Search code examples
c#loadxmldocument

Load xml from string that contains HTML


I am doing the following -

        // Create message
        StringBuilder sbXML = new StringBuilder();
        sbXML .Append("<root>");
        sbXML .AppendFormat("<messageBody>{0}</messageBody>", JsonString);          
        sbXML .Append("</root>");

Where JsonString is a json string, however some of the entries in the json are strings of html (which I think this is why it is breaking).

When I do -

        XmlDocument xmlDOC = new XmlDocument();
        xmlDOC.LoadXml(sbXML.ToString());

I get the error -

'\' is an unexpected token. The expected token is '"' or '''.

My Json also contains urls so for instance -

{
    "exampleJson": {
        "url":  "http://example.com/",
        "html": "<a href=\"http://example.com\" rel=\"test\">example text</a>"
    }
}

I believe it is these values that is leading to the exception, is there a way around this so that xmlDOC.LoadXml can load my Json, I considered doing something like -

xmlDOC.LoadXml(sbXML.ToString().Replace("character to replace", "acceptable character"));

However this is obviously not ideal.
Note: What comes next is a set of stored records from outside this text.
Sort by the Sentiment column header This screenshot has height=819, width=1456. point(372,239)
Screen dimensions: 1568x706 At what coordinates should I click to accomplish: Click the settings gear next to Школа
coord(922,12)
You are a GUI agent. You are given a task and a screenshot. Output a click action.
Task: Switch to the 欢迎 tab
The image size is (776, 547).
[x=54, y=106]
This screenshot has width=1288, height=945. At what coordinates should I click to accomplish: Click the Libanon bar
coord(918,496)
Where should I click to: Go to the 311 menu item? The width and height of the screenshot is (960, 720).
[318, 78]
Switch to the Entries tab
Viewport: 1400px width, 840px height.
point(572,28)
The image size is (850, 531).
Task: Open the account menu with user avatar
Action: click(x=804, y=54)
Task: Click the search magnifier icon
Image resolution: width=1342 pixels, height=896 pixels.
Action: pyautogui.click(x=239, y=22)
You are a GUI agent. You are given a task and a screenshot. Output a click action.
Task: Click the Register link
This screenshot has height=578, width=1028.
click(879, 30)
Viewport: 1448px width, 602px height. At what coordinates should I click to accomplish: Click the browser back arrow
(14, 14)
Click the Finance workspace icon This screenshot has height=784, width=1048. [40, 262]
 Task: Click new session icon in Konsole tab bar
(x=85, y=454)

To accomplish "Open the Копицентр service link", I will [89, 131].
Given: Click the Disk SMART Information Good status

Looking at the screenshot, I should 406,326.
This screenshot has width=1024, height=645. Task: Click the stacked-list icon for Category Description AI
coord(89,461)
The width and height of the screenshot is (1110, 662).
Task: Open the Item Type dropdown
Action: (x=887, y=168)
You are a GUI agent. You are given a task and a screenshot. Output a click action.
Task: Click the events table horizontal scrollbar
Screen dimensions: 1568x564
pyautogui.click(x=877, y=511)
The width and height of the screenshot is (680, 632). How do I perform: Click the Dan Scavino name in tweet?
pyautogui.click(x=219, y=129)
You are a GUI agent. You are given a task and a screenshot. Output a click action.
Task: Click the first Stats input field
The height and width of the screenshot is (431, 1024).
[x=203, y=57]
I also tried just using

.Load

However this resulted in illegal characters in the path exception.


Solution

  • I think you want to be doing something like:

            StringBuilder sbXML = new StringBuilder();
            sbXML.Append("<root>");
            sbXML.Append("<messageBody />");
            sbXML.Append("</root>");
    
            XmlDocument xmlDOC = new XmlDocument();
            xmlDOC.LoadXml(sbXML.ToString());
            xmlDOC.DocumentElement.SelectSingleNode("messageBody").InnerText = JsonString;
    

    As pointed out by @Alexei Levenkov creating Xml by string concatenation is a really bad idea and will lead to more problems later.

    Using the System.Xml.XmlDocument methods is a much safer method that will encode all the bits it needs to to make the value of JsonString Xml safe.